(Entries on target coordinates)

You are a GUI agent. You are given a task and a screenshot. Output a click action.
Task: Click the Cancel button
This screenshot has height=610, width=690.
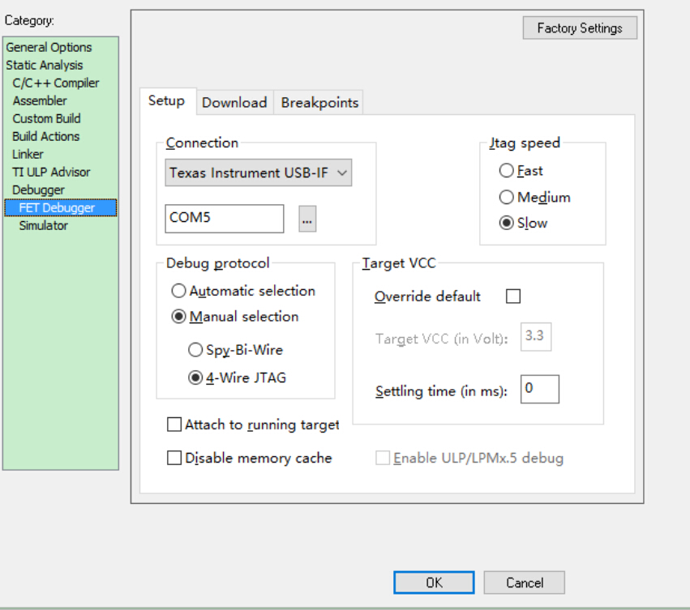tap(525, 582)
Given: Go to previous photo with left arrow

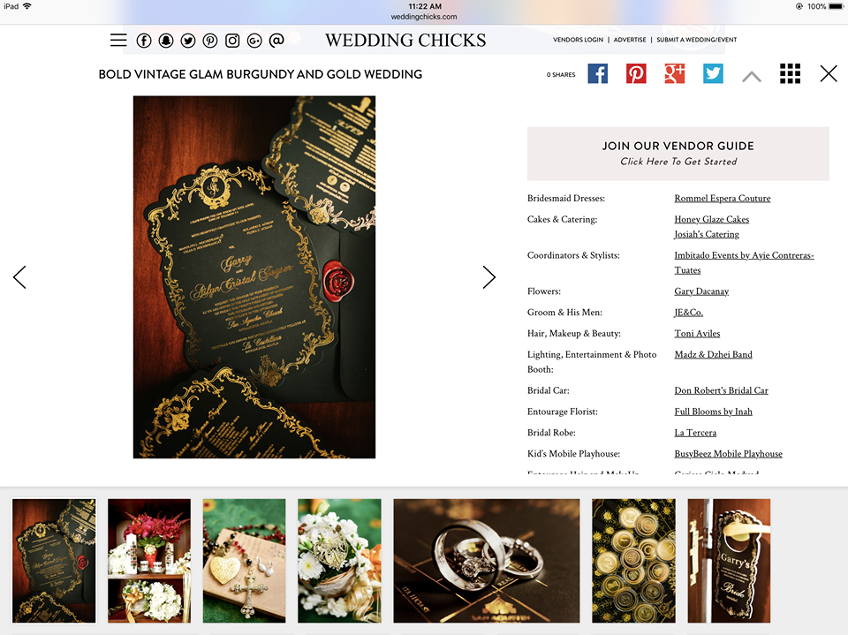Looking at the screenshot, I should 19,277.
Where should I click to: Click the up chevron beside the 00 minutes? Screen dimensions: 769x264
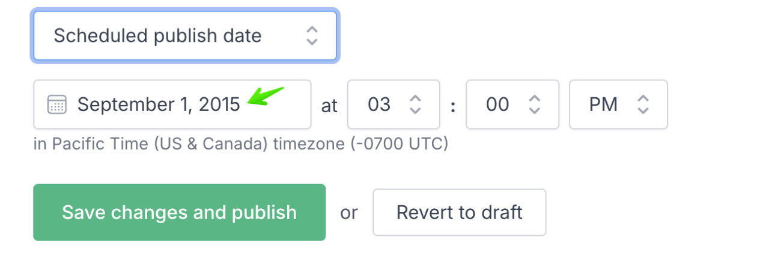point(534,98)
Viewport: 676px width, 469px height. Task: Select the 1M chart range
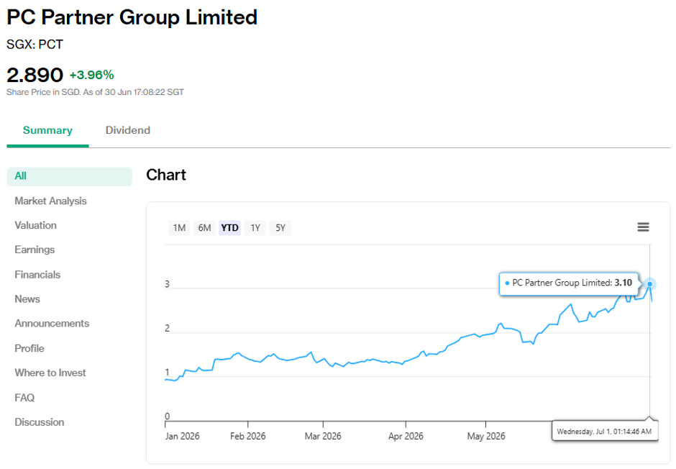[x=179, y=227]
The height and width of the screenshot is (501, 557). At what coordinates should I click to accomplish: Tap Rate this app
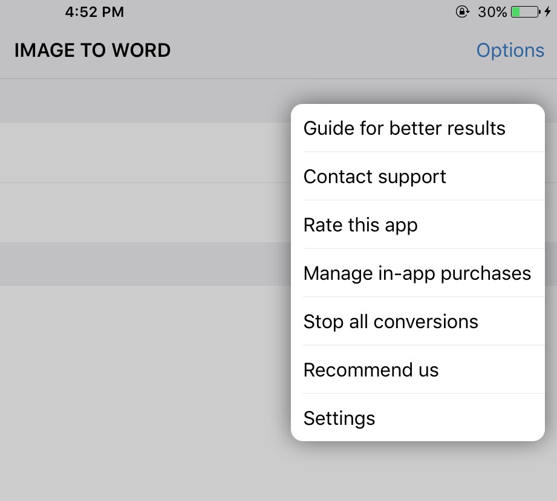point(360,225)
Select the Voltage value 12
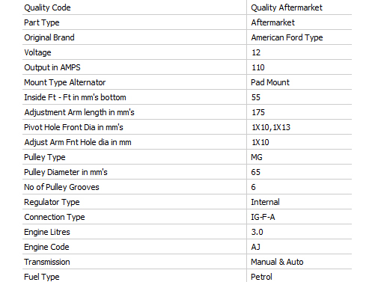Viewport: 375px width, 282px height. [x=256, y=52]
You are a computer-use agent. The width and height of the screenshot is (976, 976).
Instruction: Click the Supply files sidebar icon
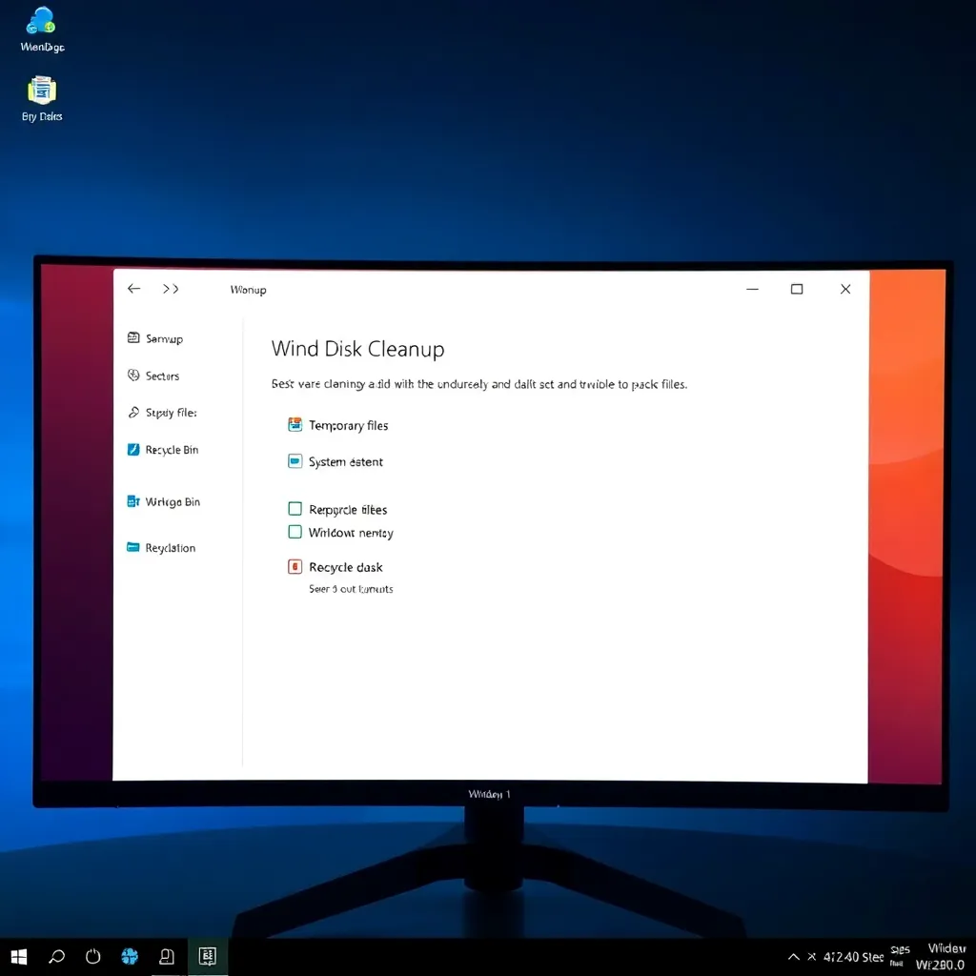tap(134, 413)
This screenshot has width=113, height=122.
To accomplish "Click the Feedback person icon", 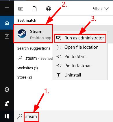I will (7, 103).
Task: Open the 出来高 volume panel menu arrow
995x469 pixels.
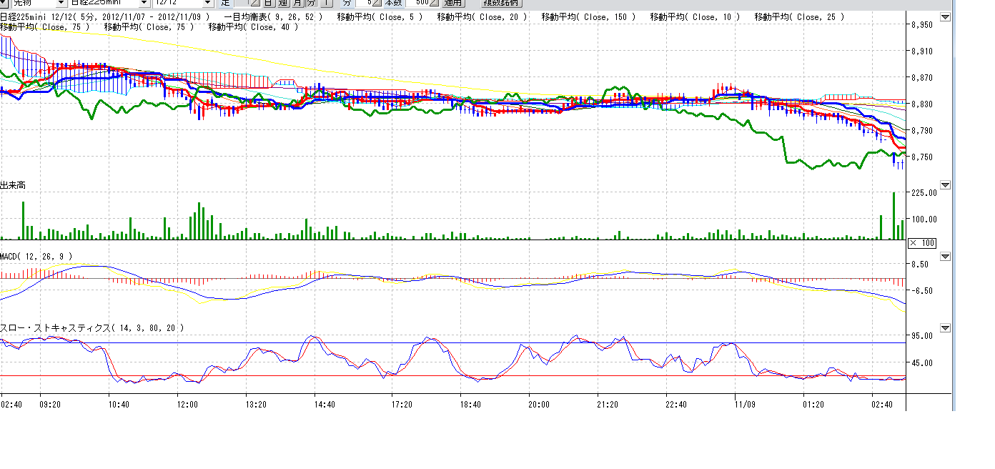Action: (x=946, y=185)
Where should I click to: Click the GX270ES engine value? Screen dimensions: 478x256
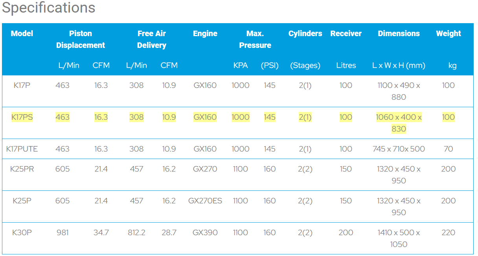pos(205,201)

**Directive:** Return, without any changes, the stretch of the entries from the line containing "Where should I click to: Click the up" through the line containing "point(360,225)", both included. Leave the pictures out of your answer.

**Written reply:**
Where should I click to: Click the up chevron beside the 00 minutes? Screen dimensions: 769x264
point(534,98)
Viewport: 676px width, 469px height. Task: Select the 1M chart range
[x=179, y=227]
The height and width of the screenshot is (501, 557). At what coordinates should I click to accomplish: Tap Rate this app
point(360,225)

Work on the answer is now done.